7th / 8th Austrian Country Report (2011)
The present combined Seventh and Eighth Austrian Report follows up the comments of the Sixth CEDAW report and gives a survey of the most important measures taken, projects launched and laws passed with a view to eliminating discrimination against women in social, cultural and economic life in the period from January 2004 to December 2010.
The first part of this report contains comments on the recommendations of the CEDAW Committee while the second provides information on the individual articles of the Convention. In addition, a survey of statistics and projects, events, studies and publications is given in the two Annexes.
6th Austrian Country Report (2004)
The 6th Austrian Country Report describes measures and achievements made in the years 1999 through 2003. Apart from the report itself, which deals with the recommendations on the 5th Country Report as well as the statements concerning the items of the Convention, it contains two appendices listing specific activities and statistical data.

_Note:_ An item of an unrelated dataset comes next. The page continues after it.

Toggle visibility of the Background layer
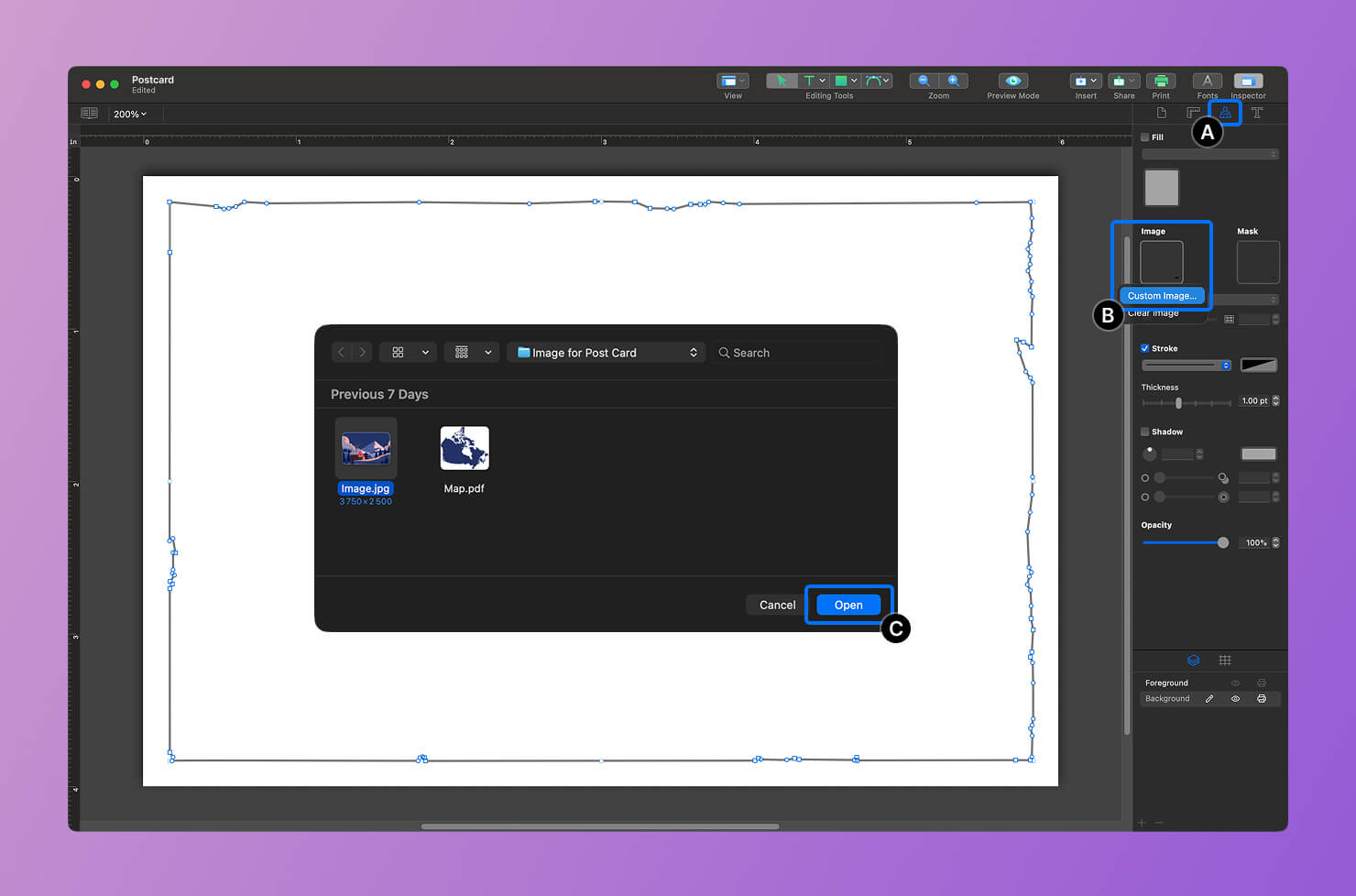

The concluding comments of the United Nations CEDAW Committee on the occasion of the review of the sixth Austrian Country Report on 23 January 2007 in New York can be accessed in English on the CEDAW website.
Brochure about the Women's Rights Convention (CEDAW)

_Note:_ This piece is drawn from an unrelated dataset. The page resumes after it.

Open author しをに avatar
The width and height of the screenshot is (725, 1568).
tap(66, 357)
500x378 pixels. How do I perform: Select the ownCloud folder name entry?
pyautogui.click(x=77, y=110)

The brochure about CEDAW, the Women's Rights Convention, was compiled in the autumn of 2007 on the occasion of the 25th anniversary of its ratification in Austria. It describes the elements and goals as well as the origins of the Convention, the work of the CEDAW Committee, the Optional Protocol and the concrete rights of women as laid down in CEDAW.
Optional Protocol to CEDAW
Apart from the Convention on the Elimination of all Forms of Discrimination against Women, on 6 October 1999 the General Assembly also adopted the Optional Protocol that allows every woman who believes that a right laid down in the CEDAW Convention has been violated, to submit a complaint to the CEDAW Committee after having taken the matter through all domestic stages of appeal (individual right of complaint).
It also extends the international protection of women's rights by providing an inquiry procedure for the event of grave or systematic violations of human rights.
Austria ratified the Optional Protocol on 6 September 2000.
The model communication form included in the Optional Protocol to CEDAW contains guidelines to be observed when making a petition.